#### WHAT NEEDS TO BE DONE
Below are the records; give again exactly the lines that run from the one with "Click the 156" through the last line.
-------------------------
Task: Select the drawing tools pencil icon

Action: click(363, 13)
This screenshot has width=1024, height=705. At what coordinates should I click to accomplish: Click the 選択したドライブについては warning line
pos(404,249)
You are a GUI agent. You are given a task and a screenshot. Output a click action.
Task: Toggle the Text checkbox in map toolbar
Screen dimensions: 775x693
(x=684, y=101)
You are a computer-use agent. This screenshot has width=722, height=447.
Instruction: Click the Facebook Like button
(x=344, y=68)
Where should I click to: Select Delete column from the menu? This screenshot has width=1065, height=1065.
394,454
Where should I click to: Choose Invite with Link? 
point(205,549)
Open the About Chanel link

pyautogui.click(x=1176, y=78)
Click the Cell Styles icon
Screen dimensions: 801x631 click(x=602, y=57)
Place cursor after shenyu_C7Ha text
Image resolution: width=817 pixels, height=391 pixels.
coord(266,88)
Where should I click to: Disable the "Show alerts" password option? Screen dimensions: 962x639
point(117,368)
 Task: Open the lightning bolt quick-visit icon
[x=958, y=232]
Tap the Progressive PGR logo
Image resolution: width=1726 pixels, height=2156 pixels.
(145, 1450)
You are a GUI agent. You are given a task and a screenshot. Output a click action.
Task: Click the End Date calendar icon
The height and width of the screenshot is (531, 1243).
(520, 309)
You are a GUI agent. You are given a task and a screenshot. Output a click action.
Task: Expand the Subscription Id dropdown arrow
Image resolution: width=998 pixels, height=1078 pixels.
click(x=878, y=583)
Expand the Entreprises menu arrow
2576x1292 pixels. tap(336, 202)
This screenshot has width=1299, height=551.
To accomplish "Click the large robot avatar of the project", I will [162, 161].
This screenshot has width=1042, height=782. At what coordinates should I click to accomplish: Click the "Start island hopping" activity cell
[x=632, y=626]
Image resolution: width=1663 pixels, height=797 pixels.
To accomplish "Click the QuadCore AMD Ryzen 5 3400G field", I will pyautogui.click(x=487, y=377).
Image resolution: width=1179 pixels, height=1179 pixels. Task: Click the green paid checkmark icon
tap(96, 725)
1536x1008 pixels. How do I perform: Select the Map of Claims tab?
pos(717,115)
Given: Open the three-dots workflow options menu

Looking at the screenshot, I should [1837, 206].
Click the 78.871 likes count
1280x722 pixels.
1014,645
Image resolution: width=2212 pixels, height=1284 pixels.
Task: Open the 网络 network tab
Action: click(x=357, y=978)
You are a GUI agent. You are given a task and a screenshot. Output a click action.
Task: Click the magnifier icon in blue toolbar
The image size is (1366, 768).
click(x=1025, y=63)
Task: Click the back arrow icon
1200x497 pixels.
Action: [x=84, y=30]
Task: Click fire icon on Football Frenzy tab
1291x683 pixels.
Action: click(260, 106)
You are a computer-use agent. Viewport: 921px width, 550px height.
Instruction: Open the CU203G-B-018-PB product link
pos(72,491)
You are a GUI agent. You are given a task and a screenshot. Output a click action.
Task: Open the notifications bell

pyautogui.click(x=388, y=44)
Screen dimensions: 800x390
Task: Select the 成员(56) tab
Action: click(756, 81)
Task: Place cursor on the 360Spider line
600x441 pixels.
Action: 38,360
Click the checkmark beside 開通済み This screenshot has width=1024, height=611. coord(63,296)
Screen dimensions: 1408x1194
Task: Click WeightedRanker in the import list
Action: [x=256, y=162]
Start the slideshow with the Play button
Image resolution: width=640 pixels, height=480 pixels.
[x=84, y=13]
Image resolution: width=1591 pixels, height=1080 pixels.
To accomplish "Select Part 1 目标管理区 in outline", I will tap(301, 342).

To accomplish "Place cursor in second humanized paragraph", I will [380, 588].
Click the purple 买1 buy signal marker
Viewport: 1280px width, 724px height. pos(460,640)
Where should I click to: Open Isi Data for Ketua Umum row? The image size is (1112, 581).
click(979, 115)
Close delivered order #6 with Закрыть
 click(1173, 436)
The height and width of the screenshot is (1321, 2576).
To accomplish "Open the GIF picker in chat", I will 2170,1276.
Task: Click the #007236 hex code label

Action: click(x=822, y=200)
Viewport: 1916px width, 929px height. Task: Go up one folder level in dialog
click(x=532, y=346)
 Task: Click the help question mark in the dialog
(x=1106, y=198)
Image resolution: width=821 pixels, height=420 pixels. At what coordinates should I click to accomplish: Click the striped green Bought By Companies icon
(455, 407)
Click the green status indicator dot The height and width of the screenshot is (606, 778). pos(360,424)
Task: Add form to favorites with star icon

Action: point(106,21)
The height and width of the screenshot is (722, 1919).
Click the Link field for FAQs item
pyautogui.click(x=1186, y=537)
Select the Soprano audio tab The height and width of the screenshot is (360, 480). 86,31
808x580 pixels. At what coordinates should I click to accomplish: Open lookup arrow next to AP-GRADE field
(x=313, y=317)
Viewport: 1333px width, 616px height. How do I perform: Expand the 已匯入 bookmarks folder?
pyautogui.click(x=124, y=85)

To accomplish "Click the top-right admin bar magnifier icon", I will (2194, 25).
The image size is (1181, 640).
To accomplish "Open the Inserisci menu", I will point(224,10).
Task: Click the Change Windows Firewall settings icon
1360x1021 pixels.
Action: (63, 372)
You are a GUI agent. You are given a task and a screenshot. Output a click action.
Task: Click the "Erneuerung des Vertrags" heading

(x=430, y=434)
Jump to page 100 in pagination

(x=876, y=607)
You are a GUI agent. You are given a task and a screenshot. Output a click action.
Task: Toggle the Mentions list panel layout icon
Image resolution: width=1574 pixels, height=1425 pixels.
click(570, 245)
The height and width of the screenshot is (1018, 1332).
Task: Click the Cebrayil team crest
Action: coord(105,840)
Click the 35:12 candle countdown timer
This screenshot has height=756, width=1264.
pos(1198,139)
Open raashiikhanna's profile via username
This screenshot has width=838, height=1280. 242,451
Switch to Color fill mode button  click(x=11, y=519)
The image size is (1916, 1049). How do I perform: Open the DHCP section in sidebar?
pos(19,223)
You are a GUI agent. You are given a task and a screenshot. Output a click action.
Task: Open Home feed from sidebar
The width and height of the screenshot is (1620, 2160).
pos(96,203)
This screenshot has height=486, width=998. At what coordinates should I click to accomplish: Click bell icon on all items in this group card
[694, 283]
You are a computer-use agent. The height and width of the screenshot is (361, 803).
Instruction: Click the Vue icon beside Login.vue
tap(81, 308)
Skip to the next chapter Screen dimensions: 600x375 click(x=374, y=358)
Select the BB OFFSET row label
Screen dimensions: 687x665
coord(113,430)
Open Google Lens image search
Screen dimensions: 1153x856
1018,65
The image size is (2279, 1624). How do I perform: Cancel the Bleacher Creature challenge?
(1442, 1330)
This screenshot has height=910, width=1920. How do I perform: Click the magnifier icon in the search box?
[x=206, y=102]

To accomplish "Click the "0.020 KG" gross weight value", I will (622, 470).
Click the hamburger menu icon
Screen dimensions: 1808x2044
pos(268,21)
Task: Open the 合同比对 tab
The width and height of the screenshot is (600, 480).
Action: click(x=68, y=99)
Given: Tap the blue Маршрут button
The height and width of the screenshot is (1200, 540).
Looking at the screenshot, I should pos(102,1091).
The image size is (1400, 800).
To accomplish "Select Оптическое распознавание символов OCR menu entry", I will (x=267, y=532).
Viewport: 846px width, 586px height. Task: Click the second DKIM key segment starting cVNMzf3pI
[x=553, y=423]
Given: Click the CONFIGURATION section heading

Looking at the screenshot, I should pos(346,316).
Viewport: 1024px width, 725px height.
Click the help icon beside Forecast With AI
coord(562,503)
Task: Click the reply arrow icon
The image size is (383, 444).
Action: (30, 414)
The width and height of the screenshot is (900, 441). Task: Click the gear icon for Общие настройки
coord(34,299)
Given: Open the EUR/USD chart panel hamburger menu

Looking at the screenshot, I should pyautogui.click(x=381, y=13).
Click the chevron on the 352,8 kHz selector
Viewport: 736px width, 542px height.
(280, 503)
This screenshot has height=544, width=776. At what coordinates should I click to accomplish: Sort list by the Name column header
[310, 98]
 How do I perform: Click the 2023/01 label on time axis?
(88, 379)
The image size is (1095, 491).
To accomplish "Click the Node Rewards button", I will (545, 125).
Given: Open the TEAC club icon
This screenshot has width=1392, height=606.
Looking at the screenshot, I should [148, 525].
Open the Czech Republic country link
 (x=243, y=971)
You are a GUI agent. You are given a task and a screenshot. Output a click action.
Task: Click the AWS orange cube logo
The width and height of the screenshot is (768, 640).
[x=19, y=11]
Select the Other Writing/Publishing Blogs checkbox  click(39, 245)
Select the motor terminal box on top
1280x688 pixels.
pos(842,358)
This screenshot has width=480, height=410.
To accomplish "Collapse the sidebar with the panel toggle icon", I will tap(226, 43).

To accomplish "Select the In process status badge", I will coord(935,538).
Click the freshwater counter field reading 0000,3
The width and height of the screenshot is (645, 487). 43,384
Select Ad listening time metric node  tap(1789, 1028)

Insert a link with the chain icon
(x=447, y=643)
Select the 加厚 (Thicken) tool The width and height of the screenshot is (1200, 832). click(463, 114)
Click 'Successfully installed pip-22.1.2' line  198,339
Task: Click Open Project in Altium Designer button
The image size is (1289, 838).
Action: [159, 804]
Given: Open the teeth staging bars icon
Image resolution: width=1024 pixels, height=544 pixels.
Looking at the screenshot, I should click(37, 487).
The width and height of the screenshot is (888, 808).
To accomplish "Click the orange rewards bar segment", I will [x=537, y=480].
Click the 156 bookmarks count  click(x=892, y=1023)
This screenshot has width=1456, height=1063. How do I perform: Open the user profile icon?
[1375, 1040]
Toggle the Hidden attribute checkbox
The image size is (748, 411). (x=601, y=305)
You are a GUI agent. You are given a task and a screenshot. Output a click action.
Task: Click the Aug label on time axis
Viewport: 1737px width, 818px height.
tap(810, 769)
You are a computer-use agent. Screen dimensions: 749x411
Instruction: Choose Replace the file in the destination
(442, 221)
-------------------------
#### ANSWER TO THE EXERCISE
Click the 156 bookmarks count  click(x=892, y=1023)
This screenshot has width=1456, height=1063. How do I perform: Open the user profile icon?
[1375, 1040]
Toggle the Hidden attribute checkbox
The image size is (748, 411). (x=601, y=305)
You are a GUI agent. You are given a task and a screenshot. Output a click action.
Task: Click the Aug label on time axis
Viewport: 1737px width, 818px height.
tap(810, 769)
You are a computer-use agent. Screen dimensions: 749x411
Instruction: Choose Replace the file in the destination
(442, 221)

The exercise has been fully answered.